(Written request) Please reproduce every one of the following rows verbatim, line for line.

[Stored dataset items]
>>>>>

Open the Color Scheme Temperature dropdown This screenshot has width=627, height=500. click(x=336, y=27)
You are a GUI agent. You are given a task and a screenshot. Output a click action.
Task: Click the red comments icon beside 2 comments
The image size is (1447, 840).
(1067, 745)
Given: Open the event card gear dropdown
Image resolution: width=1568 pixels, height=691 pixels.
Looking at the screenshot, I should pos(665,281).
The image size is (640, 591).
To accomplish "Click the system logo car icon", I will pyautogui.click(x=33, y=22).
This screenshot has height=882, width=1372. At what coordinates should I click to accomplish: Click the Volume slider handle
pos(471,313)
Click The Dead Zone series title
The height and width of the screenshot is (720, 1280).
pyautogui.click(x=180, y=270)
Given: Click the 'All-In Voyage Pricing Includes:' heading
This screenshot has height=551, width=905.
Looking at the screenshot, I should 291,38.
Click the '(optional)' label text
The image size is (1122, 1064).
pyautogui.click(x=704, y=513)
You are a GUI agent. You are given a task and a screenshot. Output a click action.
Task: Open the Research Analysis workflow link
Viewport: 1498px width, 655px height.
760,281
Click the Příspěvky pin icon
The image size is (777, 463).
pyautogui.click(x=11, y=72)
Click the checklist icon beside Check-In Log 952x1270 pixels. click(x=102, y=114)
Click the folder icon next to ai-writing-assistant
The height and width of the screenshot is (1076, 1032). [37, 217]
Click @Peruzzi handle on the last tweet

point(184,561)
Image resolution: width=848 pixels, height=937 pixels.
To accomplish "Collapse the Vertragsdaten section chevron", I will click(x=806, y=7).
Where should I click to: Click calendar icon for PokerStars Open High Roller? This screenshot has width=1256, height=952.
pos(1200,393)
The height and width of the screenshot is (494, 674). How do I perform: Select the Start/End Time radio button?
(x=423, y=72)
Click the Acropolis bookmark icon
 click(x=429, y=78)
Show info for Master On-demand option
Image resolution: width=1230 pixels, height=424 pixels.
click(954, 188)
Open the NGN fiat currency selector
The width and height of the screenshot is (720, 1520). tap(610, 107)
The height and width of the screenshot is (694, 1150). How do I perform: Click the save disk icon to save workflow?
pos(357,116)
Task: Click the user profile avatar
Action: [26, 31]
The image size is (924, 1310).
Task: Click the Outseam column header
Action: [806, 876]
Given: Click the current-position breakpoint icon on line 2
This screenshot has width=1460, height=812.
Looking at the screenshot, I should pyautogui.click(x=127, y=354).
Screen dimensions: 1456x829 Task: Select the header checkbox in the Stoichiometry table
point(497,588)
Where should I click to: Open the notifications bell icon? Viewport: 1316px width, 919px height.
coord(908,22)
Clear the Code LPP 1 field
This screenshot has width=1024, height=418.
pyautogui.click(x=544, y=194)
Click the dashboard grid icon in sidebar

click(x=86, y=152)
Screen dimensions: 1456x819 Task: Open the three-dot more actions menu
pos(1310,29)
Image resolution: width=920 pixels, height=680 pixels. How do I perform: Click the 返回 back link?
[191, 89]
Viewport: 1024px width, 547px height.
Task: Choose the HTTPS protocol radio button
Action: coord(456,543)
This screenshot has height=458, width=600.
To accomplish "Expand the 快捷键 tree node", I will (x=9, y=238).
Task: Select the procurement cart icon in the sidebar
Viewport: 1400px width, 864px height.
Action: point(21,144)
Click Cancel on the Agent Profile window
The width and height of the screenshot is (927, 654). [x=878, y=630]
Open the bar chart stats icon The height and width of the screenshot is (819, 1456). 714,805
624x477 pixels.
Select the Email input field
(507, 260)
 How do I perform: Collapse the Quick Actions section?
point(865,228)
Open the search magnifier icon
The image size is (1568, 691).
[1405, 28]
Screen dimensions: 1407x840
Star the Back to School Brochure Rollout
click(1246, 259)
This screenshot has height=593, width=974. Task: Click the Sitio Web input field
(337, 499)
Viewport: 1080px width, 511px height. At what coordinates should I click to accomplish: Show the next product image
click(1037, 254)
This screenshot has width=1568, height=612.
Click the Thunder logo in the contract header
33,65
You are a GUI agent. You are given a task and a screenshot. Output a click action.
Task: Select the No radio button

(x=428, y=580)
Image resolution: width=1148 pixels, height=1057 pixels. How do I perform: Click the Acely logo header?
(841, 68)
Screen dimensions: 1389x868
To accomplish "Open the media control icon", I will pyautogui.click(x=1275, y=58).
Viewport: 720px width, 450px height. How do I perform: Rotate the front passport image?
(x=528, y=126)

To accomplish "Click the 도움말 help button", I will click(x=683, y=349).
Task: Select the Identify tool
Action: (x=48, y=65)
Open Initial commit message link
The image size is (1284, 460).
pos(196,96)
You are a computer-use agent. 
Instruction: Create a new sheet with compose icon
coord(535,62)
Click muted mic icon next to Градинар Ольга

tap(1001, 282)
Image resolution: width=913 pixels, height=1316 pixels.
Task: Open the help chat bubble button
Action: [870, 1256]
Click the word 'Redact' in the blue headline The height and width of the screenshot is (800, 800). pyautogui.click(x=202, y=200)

<<<<<

(Exercise response)
Open the Color Scheme Temperature dropdown This screenshot has width=627, height=500. click(x=336, y=27)
You are a GUI agent. You are given a task and a screenshot. Output a click action.
Task: Click the red comments icon beside 2 comments
The image size is (1447, 840).
(1067, 745)
Given: Open the event card gear dropdown
Image resolution: width=1568 pixels, height=691 pixels.
Looking at the screenshot, I should pos(665,281).
The image size is (640, 591).
To accomplish "Click the system logo car icon", I will pyautogui.click(x=33, y=22).
This screenshot has height=882, width=1372. At what coordinates should I click to accomplish: Click the Volume slider handle
pos(471,313)
Click The Dead Zone series title
The height and width of the screenshot is (720, 1280).
pyautogui.click(x=180, y=270)
Given: Click the 'All-In Voyage Pricing Includes:' heading
This screenshot has height=551, width=905.
Looking at the screenshot, I should 291,38.
Click the '(optional)' label text
The image size is (1122, 1064).
pyautogui.click(x=704, y=513)
You are a GUI agent. You are given a task and a screenshot. Output a click action.
Task: Open the Research Analysis workflow link
Viewport: 1498px width, 655px height.
760,281
Click the Příspěvky pin icon
The image size is (777, 463).
pyautogui.click(x=11, y=72)
Click the checklist icon beside Check-In Log 952x1270 pixels. click(x=102, y=114)
Click the folder icon next to ai-writing-assistant
The height and width of the screenshot is (1076, 1032). [37, 217]
Click @Peruzzi handle on the last tweet

point(184,561)
Image resolution: width=848 pixels, height=937 pixels.
To accomplish "Collapse the Vertragsdaten section chevron", I will click(x=806, y=7).
Where should I click to: Click calendar icon for PokerStars Open High Roller? This screenshot has width=1256, height=952.
pos(1200,393)
The height and width of the screenshot is (494, 674). How do I perform: Select the Start/End Time radio button?
(x=423, y=72)
Click the Acropolis bookmark icon
 click(x=429, y=78)
Show info for Master On-demand option
Image resolution: width=1230 pixels, height=424 pixels.
click(954, 188)
Open the NGN fiat currency selector
The width and height of the screenshot is (720, 1520). tap(610, 107)
The height and width of the screenshot is (694, 1150). How do I perform: Click the save disk icon to save workflow?
pos(357,116)
Task: Click the user profile avatar
Action: [26, 31]
The image size is (924, 1310).
Task: Click the Outseam column header
Action: [806, 876]
Given: Click the current-position breakpoint icon on line 2
This screenshot has width=1460, height=812.
Looking at the screenshot, I should pyautogui.click(x=127, y=354).
Screen dimensions: 1456x829 Task: Select the header checkbox in the Stoichiometry table
point(497,588)
Where should I click to: Open the notifications bell icon? Viewport: 1316px width, 919px height.
coord(908,22)
Clear the Code LPP 1 field
This screenshot has width=1024, height=418.
pyautogui.click(x=544, y=194)
Click the dashboard grid icon in sidebar

click(x=86, y=152)
Screen dimensions: 1456x819 Task: Open the three-dot more actions menu
pos(1310,29)
Image resolution: width=920 pixels, height=680 pixels. How do I perform: Click the 返回 back link?
[191, 89]
Viewport: 1024px width, 547px height.
Task: Choose the HTTPS protocol radio button
Action: coord(456,543)
This screenshot has height=458, width=600.
To accomplish "Expand the 快捷键 tree node", I will (x=9, y=238).
Task: Select the procurement cart icon in the sidebar
Viewport: 1400px width, 864px height.
Action: point(21,144)
Click Cancel on the Agent Profile window
The width and height of the screenshot is (927, 654). [x=878, y=630]
Open the bar chart stats icon The height and width of the screenshot is (819, 1456). 714,805
624x477 pixels.
Select the Email input field
(507, 260)
 How do I perform: Collapse the Quick Actions section?
point(865,228)
Open the search magnifier icon
The image size is (1568, 691).
[1405, 28]
Screen dimensions: 1407x840
Star the Back to School Brochure Rollout
click(1246, 259)
This screenshot has height=593, width=974. Task: Click the Sitio Web input field
(337, 499)
Viewport: 1080px width, 511px height. At what coordinates should I click to accomplish: Show the next product image
click(1037, 254)
This screenshot has width=1568, height=612.
Click the Thunder logo in the contract header
33,65
You are a GUI agent. You are given a task and a screenshot. Output a click action.
Task: Select the No radio button

(x=428, y=580)
Image resolution: width=1148 pixels, height=1057 pixels. How do I perform: Click the Acely logo header?
(841, 68)
Screen dimensions: 1389x868
To accomplish "Open the media control icon", I will pyautogui.click(x=1275, y=58).
Viewport: 720px width, 450px height. How do I perform: Rotate the front passport image?
(x=528, y=126)

To accomplish "Click the 도움말 help button", I will click(x=683, y=349).
Task: Select the Identify tool
Action: (x=48, y=65)
Open Initial commit message link
The image size is (1284, 460).
pos(196,96)
You are a computer-use agent. 
Instruction: Create a new sheet with compose icon
coord(535,62)
Click muted mic icon next to Градинар Ольга

tap(1001, 282)
Image resolution: width=913 pixels, height=1316 pixels.
Task: Open the help chat bubble button
Action: [870, 1256]
Click the word 'Redact' in the blue headline The height and width of the screenshot is (800, 800). pyautogui.click(x=202, y=200)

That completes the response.